Studies Prove the Effectiveness of Chaplaincy

Over recent years there have been a number of studies that have demonstrated the value School Chaplains give to their school communities.  

A 2012 study done by University of Western Australia surveyed the opinions of school principals, teachers, parents, students and other groups including psychologists and professional school associations. In that study, 96% of respondents supported the work of School Chaplains and agreed that the Chaplains’ work as members of a student support services team was valued. Further to that, 82% indicated that the social and emotional support provided by School Chaplains to students had a considerable positive impact; 83% indicated that School Chaplains helped to build up students’ confidence to a considerable extent.

The 2009 national study done by Edith Cowan University into the effectiveness of chaplaincy in Australian government schools also produced some remarkable results. Staff and students agreed that Chaplains have a unique and significant role to play in the life of a school. The study revealed that over 98% of surveyed Principals believe Chaplains make a major contribution to school morale, and 73% of students felt their Chaplain was highly important to the school.

Why Chaplaincy is Effective

According to the 2009 national study, Chaplains contribute to school welfare in a number of unique and beneficial ways, including:


  • Working proactively to enhance the wellbeing of students, rather than simply responding to problems after they arise.   
  • Chaplains approach welfare holistically, working with families and communities as well as individual students.
  • Students see Chaplains as ‘neutral’ and different to their other teachers, which makes it easier to share their difficulties with them.

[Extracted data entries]
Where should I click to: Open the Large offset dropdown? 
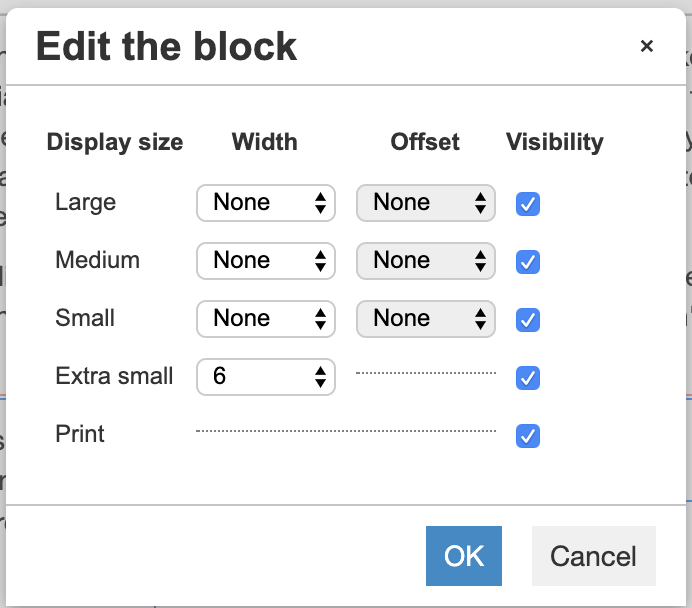click(425, 203)
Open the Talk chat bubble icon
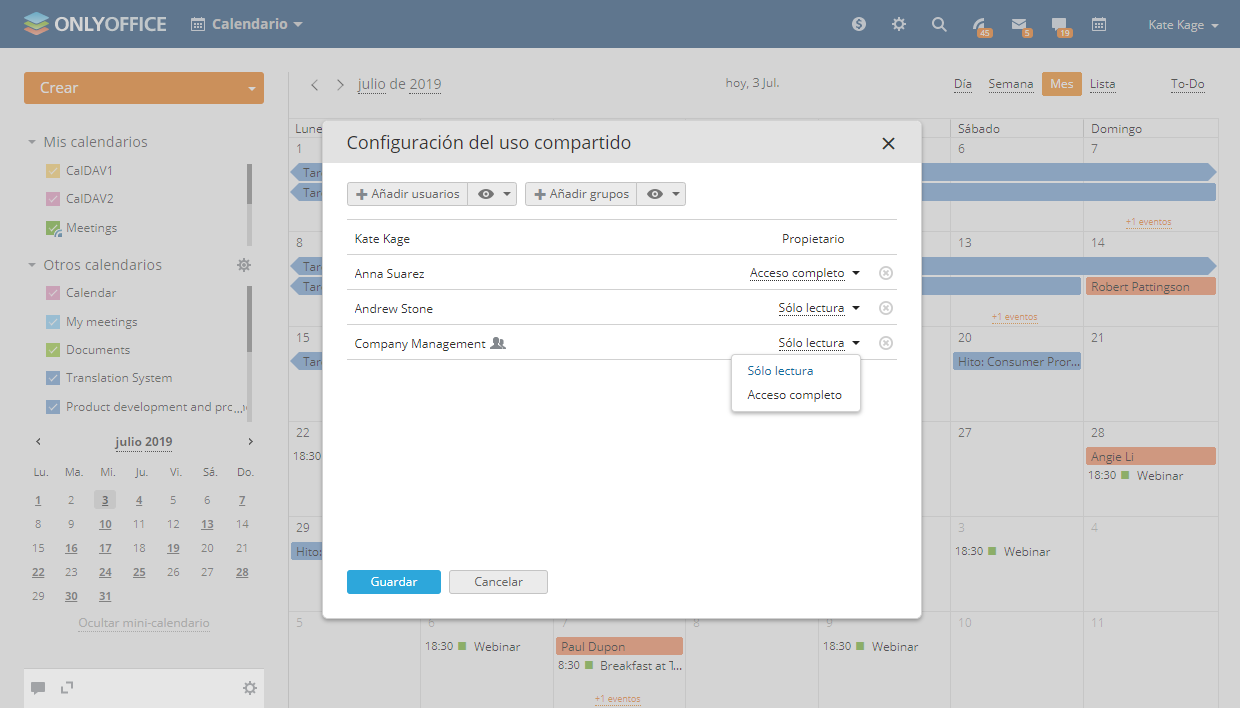Viewport: 1240px width, 708px height. (x=1059, y=24)
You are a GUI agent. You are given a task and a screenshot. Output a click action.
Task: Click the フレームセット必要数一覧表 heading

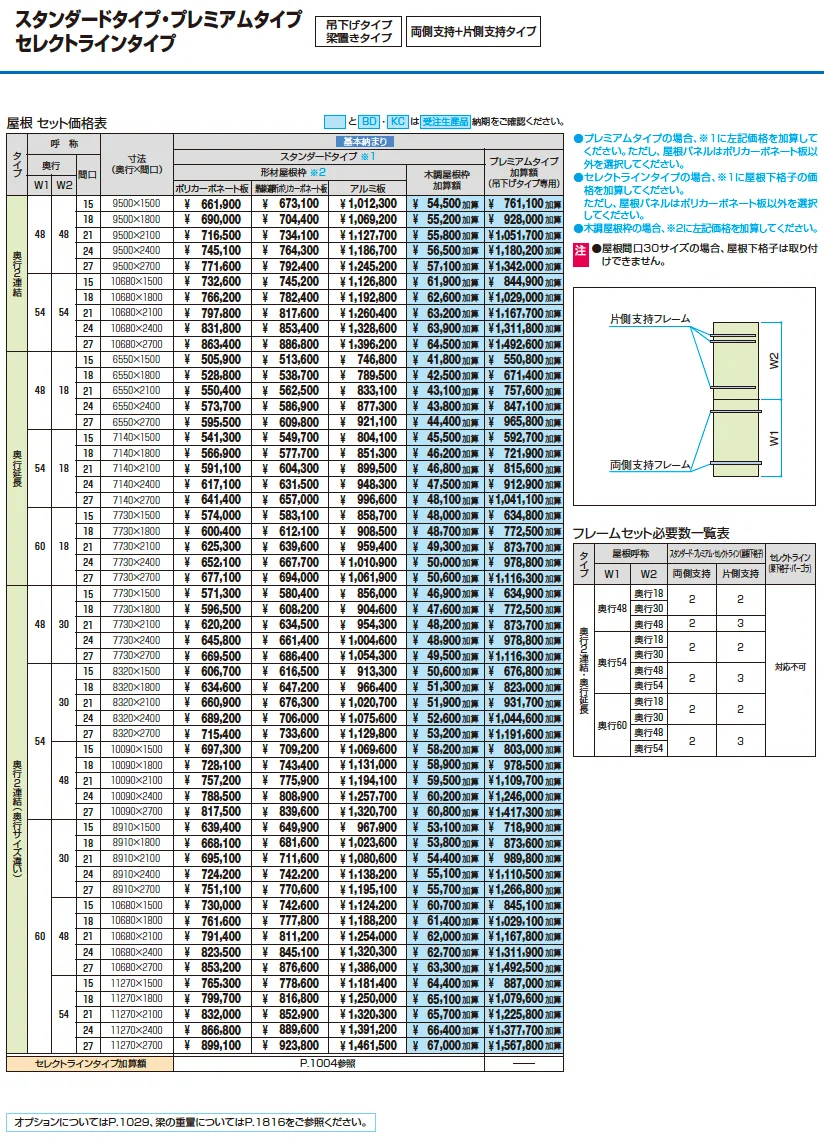[x=651, y=533]

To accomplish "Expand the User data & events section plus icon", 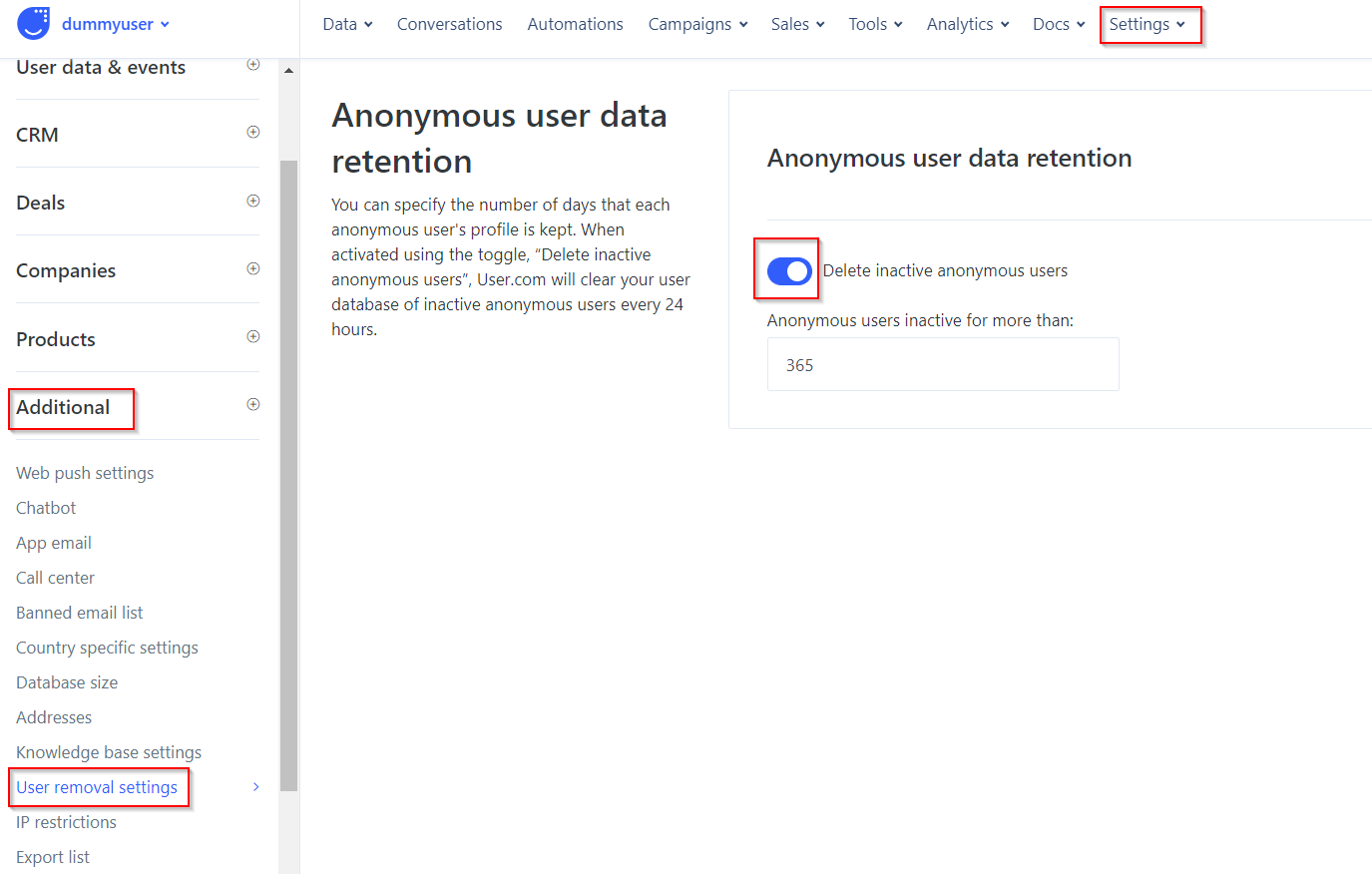I will point(252,63).
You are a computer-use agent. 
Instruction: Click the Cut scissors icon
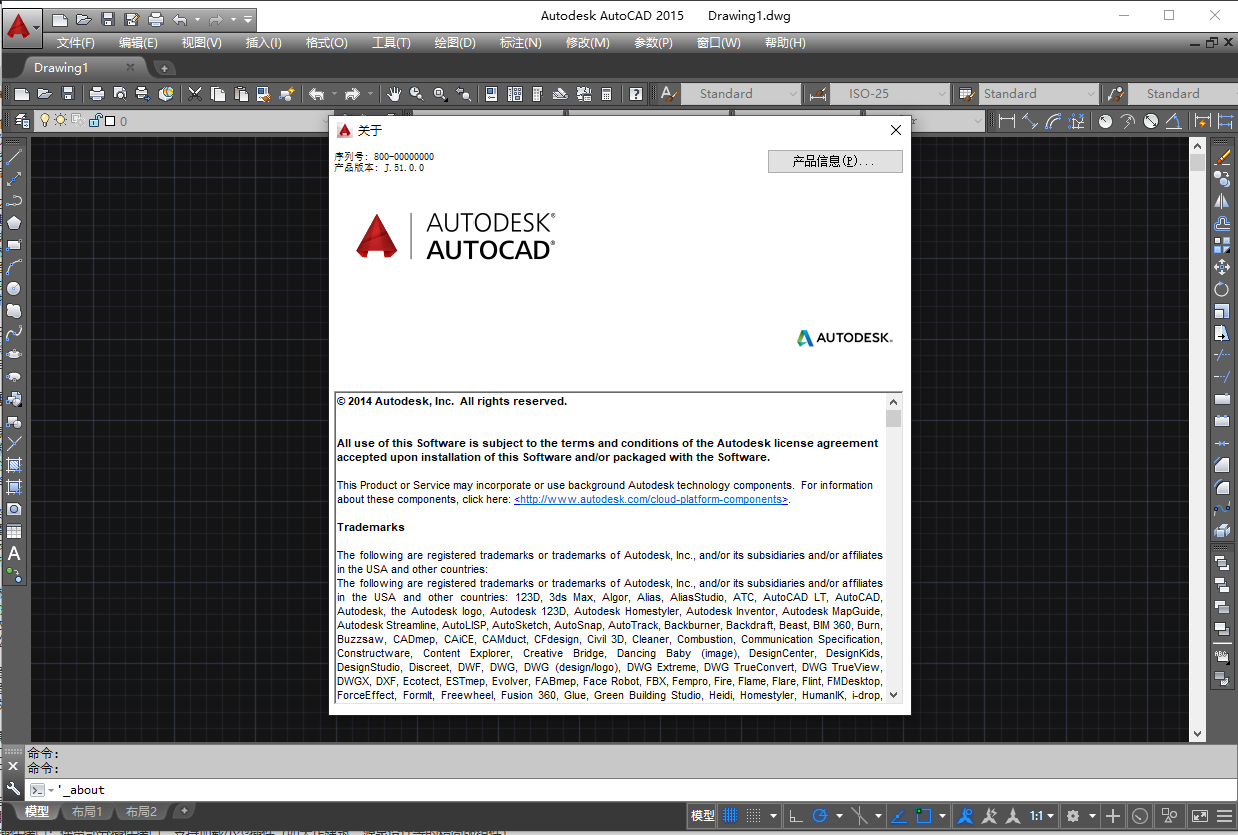195,94
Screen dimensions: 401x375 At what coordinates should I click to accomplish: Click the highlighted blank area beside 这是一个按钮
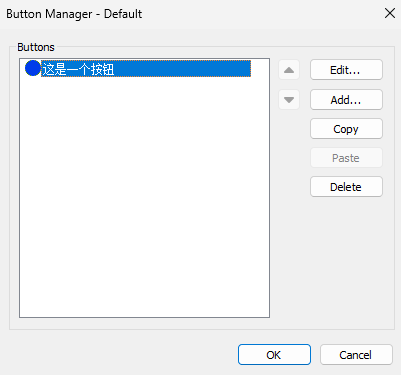(x=182, y=69)
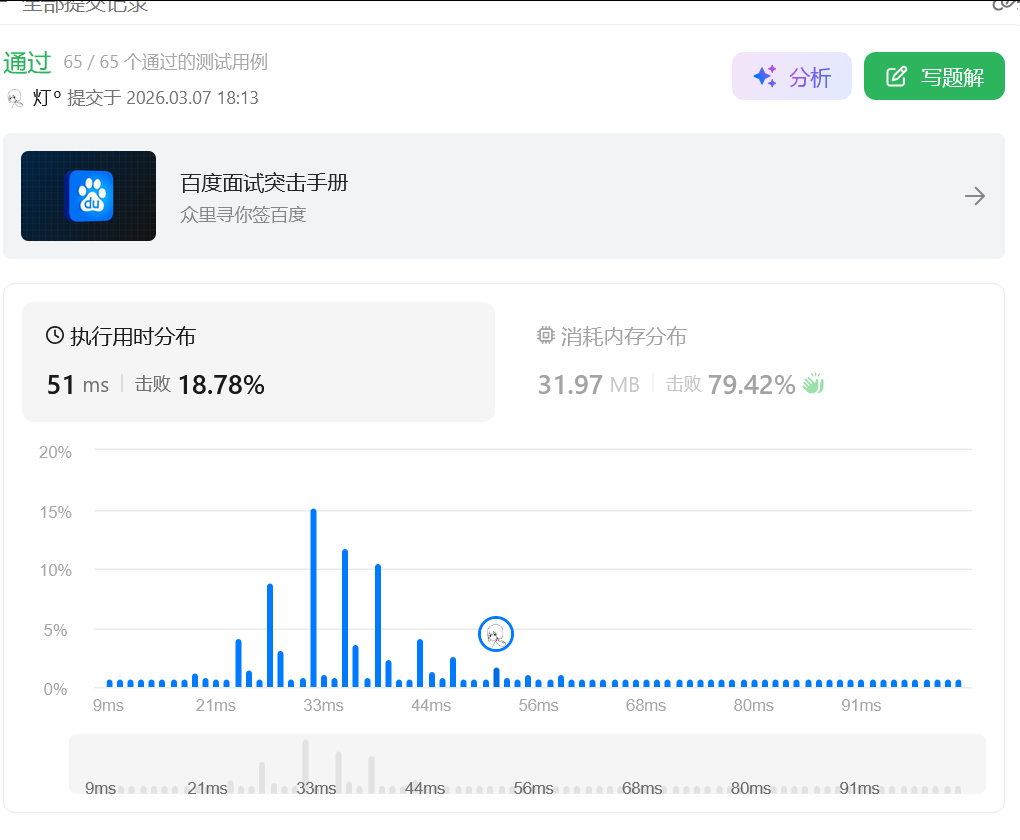Screen dimensions: 1020x840
Task: Click the username 灯° of the submitter
Action: [x=47, y=98]
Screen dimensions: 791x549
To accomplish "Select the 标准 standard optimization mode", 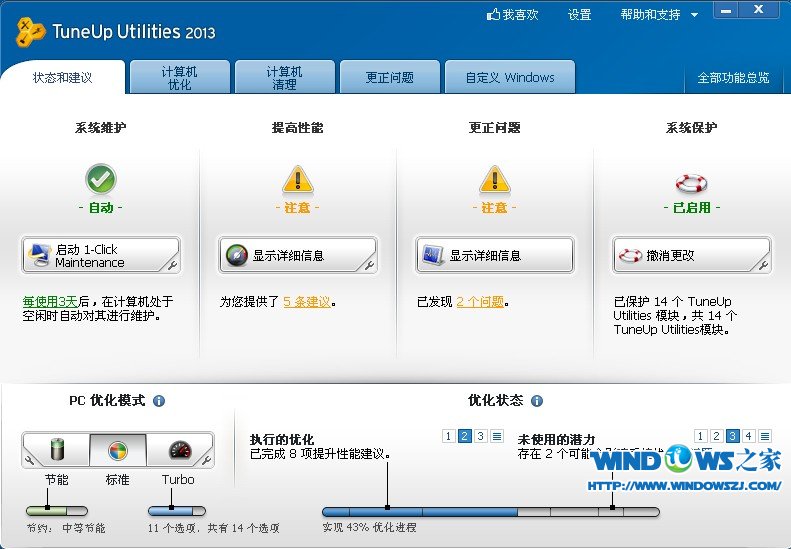I will pyautogui.click(x=118, y=450).
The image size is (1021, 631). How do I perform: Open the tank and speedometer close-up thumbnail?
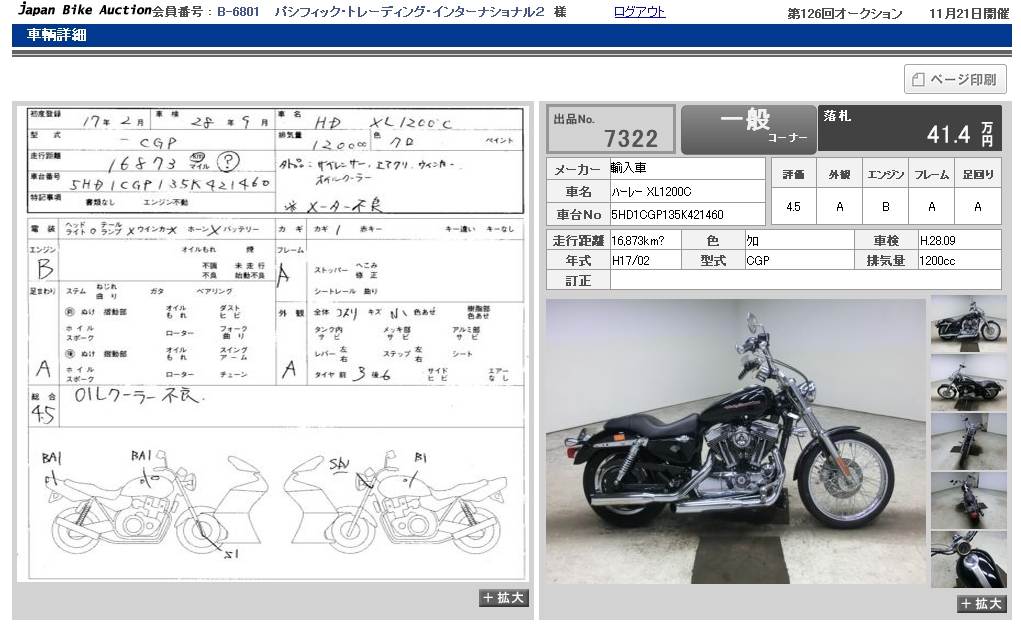(968, 559)
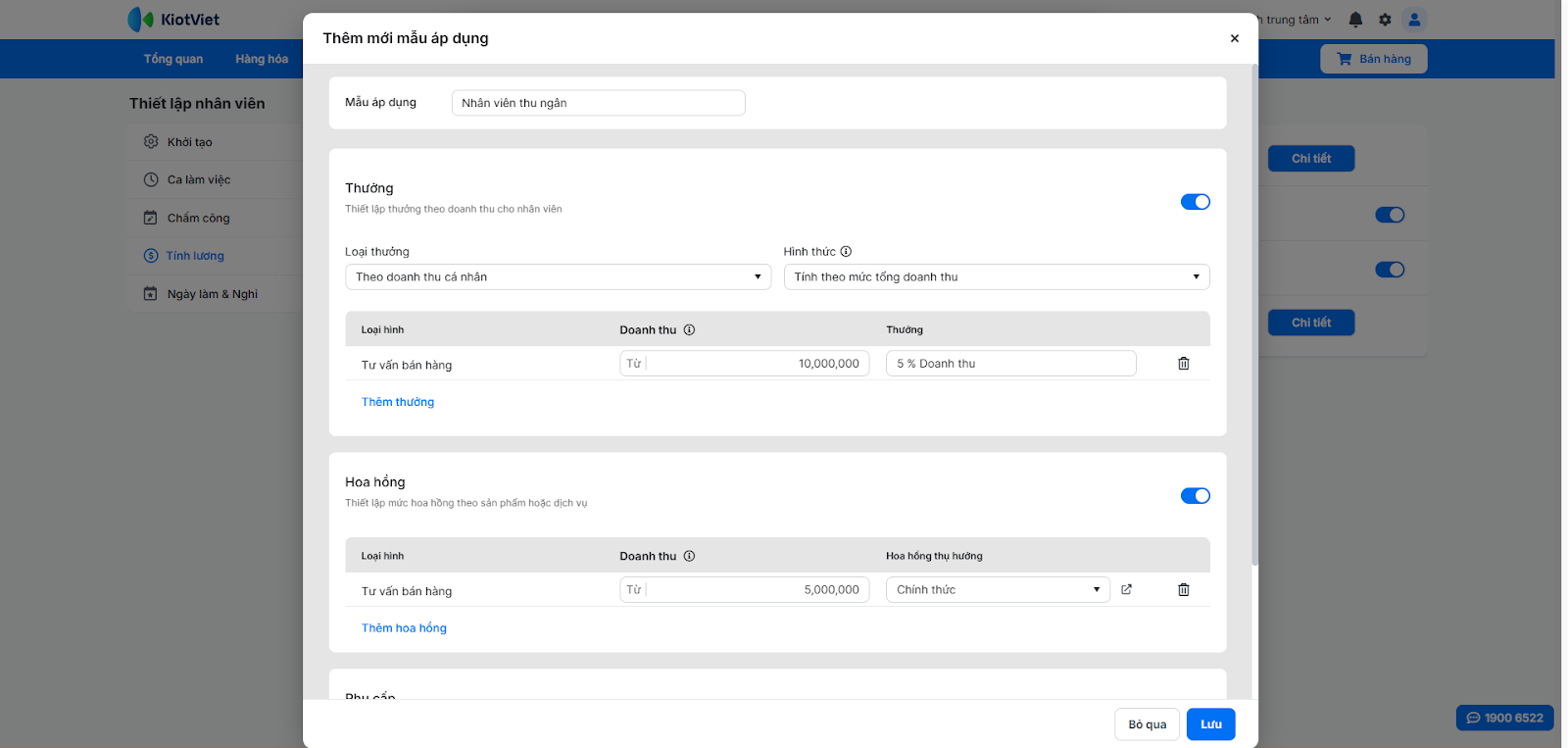Click info icon beside Doanh thu in Thưởng table

coord(689,330)
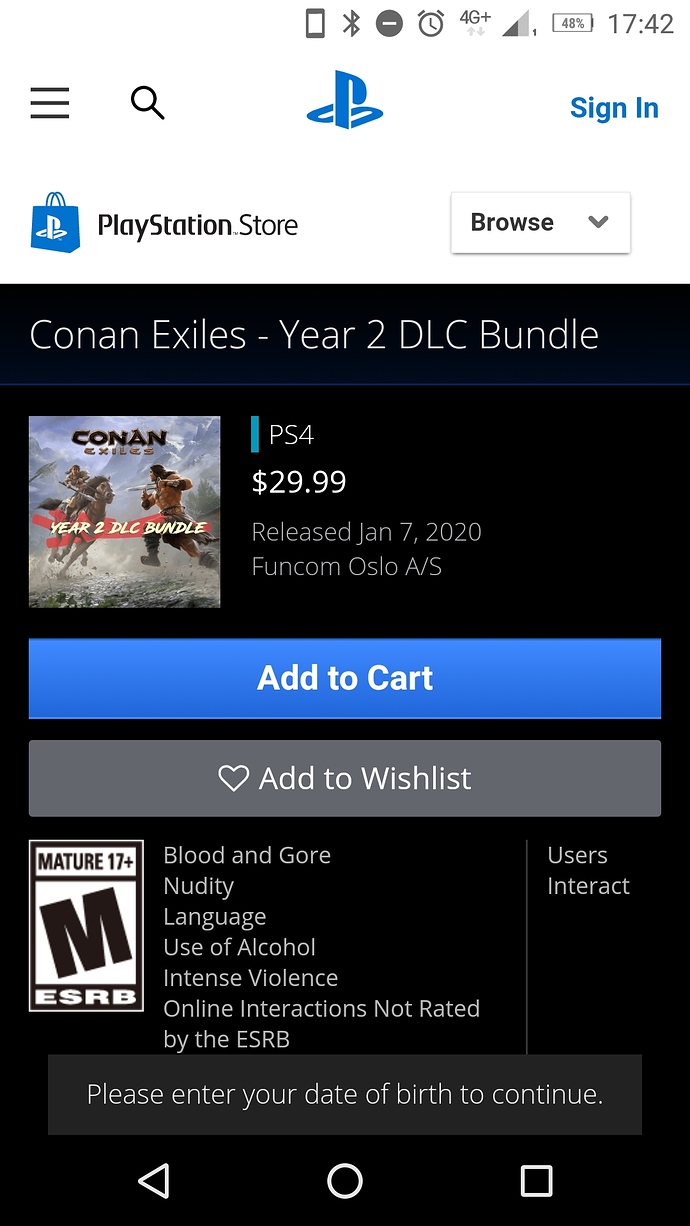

• **WORK TO COMPLETE**
1) Answer these about the chaplaincy text:
(a) Which university carried out the 2012 study?
(b) In the 2009 study, what share of surveyed Principals believe Chaplains make a major contribution to school morale?
(c) According to the 2009 study, why do students find it easier to share their difficulties with Chaplains?
2) Reproduce word for word the stretch of the chaplaincy text from "Over recent years" through "a considerable extent.".
3) Turn the paragraph of the chaplaincy text beginning "A 2012 study done by" into a short bulleted list that keeps its main facts.

• **FINAL RESULTS**
1)
(a) University of Western Australia
(b) Over 98%
(c) Students see Chaplains as "neutral" and different to their other teachers.

2)
Over recent years there have been a number of studies that have demonstrated the value School Chaplains give to their school communities.  

A 2012 study done by University of Western Australia surveyed the opinions of school principals, teachers, parents, students and other groups including psychologists and professional school associations. In that study, 96% of respondents supported the work of School Chaplains and agreed that the Chaplains’ work as members of a student support services team was valued. Further to that, 82% indicated that the social and emotional support provided by School Chaplains to students had a considerable positive impact; 83% indicated that School Chaplains helped to build up students’ confidence to a considerable extent.

3)
- 2012 study by University of Western Australia surveyed principals, teachers, parents, students and other groups, including psychologists and professional school associations.
- 96% supported School Chaplains' work and agreed it was valued within the student support services team.
- 82% said Chaplains' social and emotional support had a considerable positive impact on students.
- 83% said Chaplains helped build students' confidence to a considerable extent.